From yielding to shear jamming in a cohesive frictional suspension
Abhinendra Singh, Sidhant Pednekar, Jaehun Chun, Morton M. Denn,, Jeffrey F. Morris

TL;DR
This paper uses simulations to explore how dense, cohesive, frictional suspensions transition from yielding to shear jamming, developing a model that captures their complex rheological behavior across different stress regimes.
Contribution
It introduces a constitutive model that unifies yielding, shear thinning, and shear thickening behaviors in cohesive frictional suspensions, validated by simulation data.
Findings
Identification of a stress gap between yielding and shear jamming
Development of a model capturing multiple rheological regimes
Simulation results agree with the proposed constitutive model
Abstract
Simulations are used to study the steady shear rheology of dense suspensions of frictional particles exhibiting discontinuous shear thickening and shear jamming, in which finite-range cohesive interactions result in a yield stress.
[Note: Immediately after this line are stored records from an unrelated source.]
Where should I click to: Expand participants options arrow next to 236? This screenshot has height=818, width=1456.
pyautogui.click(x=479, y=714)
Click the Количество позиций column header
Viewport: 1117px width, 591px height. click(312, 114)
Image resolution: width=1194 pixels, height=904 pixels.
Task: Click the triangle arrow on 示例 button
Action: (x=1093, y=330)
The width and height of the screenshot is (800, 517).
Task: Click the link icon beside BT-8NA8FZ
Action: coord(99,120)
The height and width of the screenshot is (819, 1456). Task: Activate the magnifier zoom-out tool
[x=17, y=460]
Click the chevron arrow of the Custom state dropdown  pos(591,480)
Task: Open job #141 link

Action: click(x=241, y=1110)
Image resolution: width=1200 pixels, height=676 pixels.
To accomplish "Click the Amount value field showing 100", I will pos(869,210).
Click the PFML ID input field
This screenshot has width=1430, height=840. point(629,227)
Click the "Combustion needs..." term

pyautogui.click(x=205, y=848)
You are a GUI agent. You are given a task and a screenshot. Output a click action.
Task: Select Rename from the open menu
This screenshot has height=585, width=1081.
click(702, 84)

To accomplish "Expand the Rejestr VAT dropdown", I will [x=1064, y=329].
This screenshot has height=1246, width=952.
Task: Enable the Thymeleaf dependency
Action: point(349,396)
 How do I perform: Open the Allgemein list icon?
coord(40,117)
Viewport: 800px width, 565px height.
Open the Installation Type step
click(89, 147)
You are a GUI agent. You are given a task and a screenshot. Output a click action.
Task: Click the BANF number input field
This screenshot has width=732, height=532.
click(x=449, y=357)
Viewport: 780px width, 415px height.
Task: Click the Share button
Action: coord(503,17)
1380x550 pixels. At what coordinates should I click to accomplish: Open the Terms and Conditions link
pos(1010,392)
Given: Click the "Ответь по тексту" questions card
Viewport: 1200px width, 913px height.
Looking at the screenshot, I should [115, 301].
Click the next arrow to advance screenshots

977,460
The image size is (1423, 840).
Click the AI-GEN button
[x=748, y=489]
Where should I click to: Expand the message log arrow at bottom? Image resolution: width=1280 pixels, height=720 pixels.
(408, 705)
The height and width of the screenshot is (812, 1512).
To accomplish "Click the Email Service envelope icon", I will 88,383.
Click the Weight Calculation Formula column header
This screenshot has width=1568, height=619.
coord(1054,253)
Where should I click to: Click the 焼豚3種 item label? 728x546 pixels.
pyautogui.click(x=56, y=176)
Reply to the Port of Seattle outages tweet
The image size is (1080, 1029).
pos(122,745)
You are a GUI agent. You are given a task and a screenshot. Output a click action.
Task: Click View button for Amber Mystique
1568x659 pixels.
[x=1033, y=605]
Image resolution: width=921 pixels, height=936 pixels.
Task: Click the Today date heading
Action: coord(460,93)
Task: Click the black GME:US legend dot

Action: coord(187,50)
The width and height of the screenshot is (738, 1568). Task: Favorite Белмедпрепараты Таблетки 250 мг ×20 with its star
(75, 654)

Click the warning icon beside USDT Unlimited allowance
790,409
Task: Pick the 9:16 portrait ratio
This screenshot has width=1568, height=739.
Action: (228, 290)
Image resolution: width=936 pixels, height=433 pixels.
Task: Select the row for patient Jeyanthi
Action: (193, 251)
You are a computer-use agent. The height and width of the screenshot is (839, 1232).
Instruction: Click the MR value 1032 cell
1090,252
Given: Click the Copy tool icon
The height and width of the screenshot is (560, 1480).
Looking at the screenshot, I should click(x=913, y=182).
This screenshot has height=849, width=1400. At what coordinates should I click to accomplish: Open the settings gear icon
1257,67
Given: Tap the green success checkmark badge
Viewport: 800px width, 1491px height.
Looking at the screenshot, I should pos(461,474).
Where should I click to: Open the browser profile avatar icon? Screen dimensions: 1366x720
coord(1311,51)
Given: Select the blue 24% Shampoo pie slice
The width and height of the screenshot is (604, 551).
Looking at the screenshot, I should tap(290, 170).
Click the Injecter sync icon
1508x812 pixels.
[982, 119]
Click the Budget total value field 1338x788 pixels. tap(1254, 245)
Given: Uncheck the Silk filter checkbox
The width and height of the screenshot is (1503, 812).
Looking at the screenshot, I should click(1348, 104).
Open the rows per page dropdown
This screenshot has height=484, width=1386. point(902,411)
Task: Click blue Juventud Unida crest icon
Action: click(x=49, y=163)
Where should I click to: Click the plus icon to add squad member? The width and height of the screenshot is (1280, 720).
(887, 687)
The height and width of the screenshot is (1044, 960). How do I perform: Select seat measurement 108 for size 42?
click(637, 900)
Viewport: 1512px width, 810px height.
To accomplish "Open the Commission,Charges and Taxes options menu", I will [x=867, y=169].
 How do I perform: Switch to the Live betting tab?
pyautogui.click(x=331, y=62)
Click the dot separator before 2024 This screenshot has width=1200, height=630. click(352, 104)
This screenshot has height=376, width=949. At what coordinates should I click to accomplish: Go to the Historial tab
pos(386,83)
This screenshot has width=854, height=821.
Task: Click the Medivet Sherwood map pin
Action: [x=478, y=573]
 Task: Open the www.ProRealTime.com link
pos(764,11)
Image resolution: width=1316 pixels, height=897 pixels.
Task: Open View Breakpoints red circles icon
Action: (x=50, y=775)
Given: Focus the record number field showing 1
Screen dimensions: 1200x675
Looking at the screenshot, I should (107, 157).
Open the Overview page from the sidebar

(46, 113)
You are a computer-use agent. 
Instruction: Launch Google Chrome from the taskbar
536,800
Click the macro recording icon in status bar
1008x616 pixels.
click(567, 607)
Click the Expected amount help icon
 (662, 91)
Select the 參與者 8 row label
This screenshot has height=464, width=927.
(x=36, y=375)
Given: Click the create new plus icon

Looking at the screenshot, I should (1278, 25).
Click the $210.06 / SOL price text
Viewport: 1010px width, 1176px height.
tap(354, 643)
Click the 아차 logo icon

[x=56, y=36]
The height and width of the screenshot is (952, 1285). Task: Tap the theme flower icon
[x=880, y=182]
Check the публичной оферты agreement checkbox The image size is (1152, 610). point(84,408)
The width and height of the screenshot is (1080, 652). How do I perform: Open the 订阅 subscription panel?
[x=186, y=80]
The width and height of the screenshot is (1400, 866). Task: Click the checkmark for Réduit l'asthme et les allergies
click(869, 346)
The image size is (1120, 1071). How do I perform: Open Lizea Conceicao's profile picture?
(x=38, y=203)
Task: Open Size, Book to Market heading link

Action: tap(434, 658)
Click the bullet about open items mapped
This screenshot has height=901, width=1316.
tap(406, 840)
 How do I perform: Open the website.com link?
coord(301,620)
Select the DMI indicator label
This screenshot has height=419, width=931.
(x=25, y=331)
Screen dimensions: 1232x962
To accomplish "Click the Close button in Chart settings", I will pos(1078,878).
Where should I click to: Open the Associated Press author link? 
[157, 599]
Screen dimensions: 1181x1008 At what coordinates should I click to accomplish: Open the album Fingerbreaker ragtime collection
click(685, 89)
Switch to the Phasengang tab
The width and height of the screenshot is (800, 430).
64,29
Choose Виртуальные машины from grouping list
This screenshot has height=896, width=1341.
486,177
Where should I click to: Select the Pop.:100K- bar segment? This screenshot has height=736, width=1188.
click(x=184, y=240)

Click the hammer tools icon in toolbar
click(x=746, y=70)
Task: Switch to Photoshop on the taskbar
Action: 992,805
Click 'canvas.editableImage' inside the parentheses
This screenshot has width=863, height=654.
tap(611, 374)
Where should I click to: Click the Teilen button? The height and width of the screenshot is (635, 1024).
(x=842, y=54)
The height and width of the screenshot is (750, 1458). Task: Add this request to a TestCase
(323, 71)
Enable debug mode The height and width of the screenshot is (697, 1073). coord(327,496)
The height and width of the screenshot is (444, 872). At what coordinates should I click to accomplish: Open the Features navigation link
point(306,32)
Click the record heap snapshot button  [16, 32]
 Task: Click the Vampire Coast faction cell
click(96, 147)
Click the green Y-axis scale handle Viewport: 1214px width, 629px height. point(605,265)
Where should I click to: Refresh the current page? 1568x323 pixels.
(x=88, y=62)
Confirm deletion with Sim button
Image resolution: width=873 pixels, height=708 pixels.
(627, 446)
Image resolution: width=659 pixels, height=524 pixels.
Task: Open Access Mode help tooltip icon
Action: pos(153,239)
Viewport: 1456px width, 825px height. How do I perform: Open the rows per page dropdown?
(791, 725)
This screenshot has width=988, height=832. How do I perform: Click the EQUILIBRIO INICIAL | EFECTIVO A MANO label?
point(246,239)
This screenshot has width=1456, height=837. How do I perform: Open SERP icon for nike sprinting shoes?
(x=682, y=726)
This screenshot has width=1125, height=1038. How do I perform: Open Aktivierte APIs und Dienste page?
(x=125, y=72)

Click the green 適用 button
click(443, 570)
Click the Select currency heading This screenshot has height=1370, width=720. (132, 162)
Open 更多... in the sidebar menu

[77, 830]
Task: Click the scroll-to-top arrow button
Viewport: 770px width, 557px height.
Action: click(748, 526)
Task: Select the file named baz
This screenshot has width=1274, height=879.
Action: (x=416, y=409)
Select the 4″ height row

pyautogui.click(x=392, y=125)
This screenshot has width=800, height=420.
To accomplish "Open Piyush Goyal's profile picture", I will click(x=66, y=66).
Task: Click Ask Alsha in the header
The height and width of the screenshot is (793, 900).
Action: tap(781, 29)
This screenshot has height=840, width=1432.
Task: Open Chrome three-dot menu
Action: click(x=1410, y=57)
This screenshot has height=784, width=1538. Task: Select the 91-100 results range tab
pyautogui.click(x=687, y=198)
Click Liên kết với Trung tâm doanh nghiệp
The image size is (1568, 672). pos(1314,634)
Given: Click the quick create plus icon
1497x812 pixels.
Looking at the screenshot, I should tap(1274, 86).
We develop a constitutive model that combines yielding behavior and shear thinning at low stress with the frictional shear thickening at high stresses, in good agreement with the simulation results. This work shows that there is a distinct difference between solids below the yield stress and in the shear-jammed state, as the two occur at widely separated stress levels, separated by a region of stress in which the material is flowable.